# Critique this buckling



## Maggie (Nov 5, 2010)

I'd love some feedback on our young buckling. I am been back and forth about keeping him around. We had bought him at 12 wks, the day after bringing him home he had a temp of 106, treated him for pneuomonia and he was quite sick for a couple weeks. He was looking horrid after shedding his winter coat off. He looked to be quite fine boned, and in the last few weeks he is really putting on some bone and looks to be finally growing. The thing I don't like about him at the moment is that he is quite narrow, but again he is starting to widen out too, so trying to give him a chance. 
I am aware he is thin here, just dewormed him again and took him away from the does yesterday (he just wants to stand by the fence and talk to them rather than eat). He is 5 months old. 
The bucklings in the background are two of mine and are two months younger and as you can see are almost as big. They also pig out at the feeder while the he flirts with the girls, so hopefully now that he is moved he will eat!


----------



## nancy d (Oct 5, 2007)

Handsome fella for sure! He doesnt look thin to me at all. Right now he looks a little leggy but it's probably just the stage of growth.


----------



## Maggie (Nov 5, 2010)

Thanks for replying Nancy d. Maybe he does just look thin to me because he is so leggy. He is going through a big growth spurt right now, I just commented to my husband the other day that it looked like he grew overnight.


----------



## toth boer goats (Jul 20, 2008)

He looks good ... I would give him more time... :thumb: 


If you just pulled him from breeding ...of course they go down on their weight.... :wink: and when you pull him from the girls...that will hold him back a bit...until he adjusts to being away from them...
Putting him farther away from the does ...so he can't touch or smell them... may help... Maybe put something on his nose ....to detour the smell of the girls...also give him a bath...... that may help as well.... :thumb:


----------



## RPC (Nov 6, 2009)

I really like him and I think he will get better as he grows. I think you need to hold on to him for a little bit longer and you will be really happy in the long run. I also think he is going threw the awkward growth stages where one day he will look good and the next you might second guess keeping him but as he matures I think you will be really happy you kept him.


----------



## Maggie (Nov 5, 2010)

Pam I haven't had him breeding any does, I should have said he hasn't been in the same pasture as does, he was just sharing a fenceline with them and didn't want to leave the fence.
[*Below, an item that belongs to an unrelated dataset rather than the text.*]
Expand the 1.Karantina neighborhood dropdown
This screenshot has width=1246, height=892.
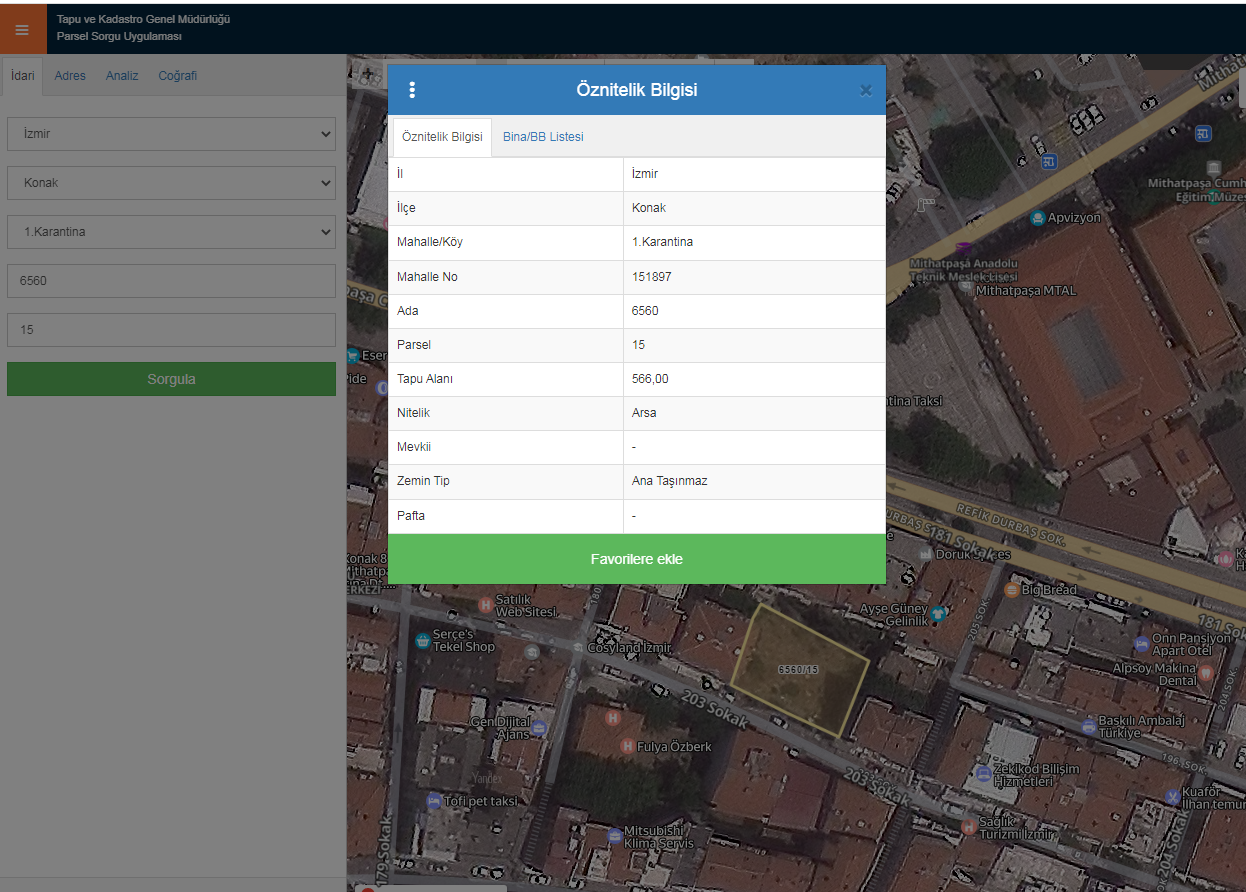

He has just been in with the other two bucklings. 
Roger you are probably right about the awkward stage. Right now it looks like his head is two sizes too big for his body lol. 
He is really well bred. I guess he does just need some more time. I am debating on putting him in with one of my does this fall.


----------



## toth boer goats (Jul 20, 2008)

:thumbup:


----------



## ThreeHavens (Oct 20, 2011)

I don't own boer goats, but from what I've seen, he looks awesome. Powerful, long, and just a nice guy overall (=


----------



## caprine crazy (Jun 12, 2012)

I don't think he is quite as narrow as you think. I really like his length of body. I wish I could get a hand on him. He is good on his pasterns, too. Like everyone else said, he will probably grow into those long legs! If nothing at all he sure is a beautiful one!


----------



## Maggie (Nov 5, 2010)

He seems too narrow to me because our one buck 2 months younger is wider across the hip and shoulder.


----------



## toth boer goats (Jul 20, 2008)

Maggie....you see him in person and have a good sense of comformation... in boers I know you do, if you feel he isn't something you want to keep then... that is up to you, only you... know what you like and dislike, although he does look really nice.... use your best judgment... :wink:


----------



## Maggie (Nov 5, 2010)

I guess that is it, I am not crazy about him. Don't get me wrong I think he is nice and is I love his breeding, but he doesn't even compare to our other buck.


----------



## toth boer goats (Jul 20, 2008)

You are like me ... if there is something you do not like about him.... then... I would sell him and replace with one that you would like. It is a matter of taste and wants and the knowledge of what a boer buck should have in conformation..... so... I know how you feel..... believe me. I agree ....he is nice but... you yourself can see him and know in your heart... if there is a disliking somewhere.... :hug:


----------



## Maggie (Nov 5, 2010)

Think I'm just going to keep him around for now. I won't need him until next spring now, so he can just mature out all summer and winter. I might sell him now and then kick myself when I see him looking great in someone else's barn. Some days I go down and look at him and think wow he looks aweful, then other days I think wow how did he grow so much overnight lol. Today was one of those days I just started in him for a while wondering how he got so big when he I swear he was small yesterday :scratch: I do have to say, I think he will have a nicer rear end than Copy.


----------



## RPC (Nov 6, 2009)

I think you are going to love him because I do.


----------



## toth boer goats (Jul 20, 2008)

:thumbup: :wink: :hi5:


----------



## HoosierShadow (Apr 20, 2010)

I think he's gorgeous, and I am glad to hear you are keeping him! He looks like a character, love those pics! Does he have a good personality? He looks like a sweetie


----------



## Maggie (Nov 5, 2010)

Thank you. 
Yes he is a sweetheart. Hes never been pushy or bucky towards me what-so-ever. He wasn't friendly at all when we got him and now he loves back scratches and attention.


----------



## Tenacross (May 26, 2011)

The pic of him on the stairs cracks me up. Last year I never really understood why people liked their buck kids so much. Now I know. They are just goofy, funny and likeable. When they aren't peeing in their mouth and on your shoes that is.


----------



## Maggie (Nov 5, 2010)

Very true! :laugh:


----------



## HamiltonAcresBoers (May 9, 2012)

I like him quite a lot! It's very hard to find a good red buck- trust me, im in the market for one LOL. He's got a very nice bone structure and from the recent picture, it seems like hes filling out very well. Congrats on the new addition!


----------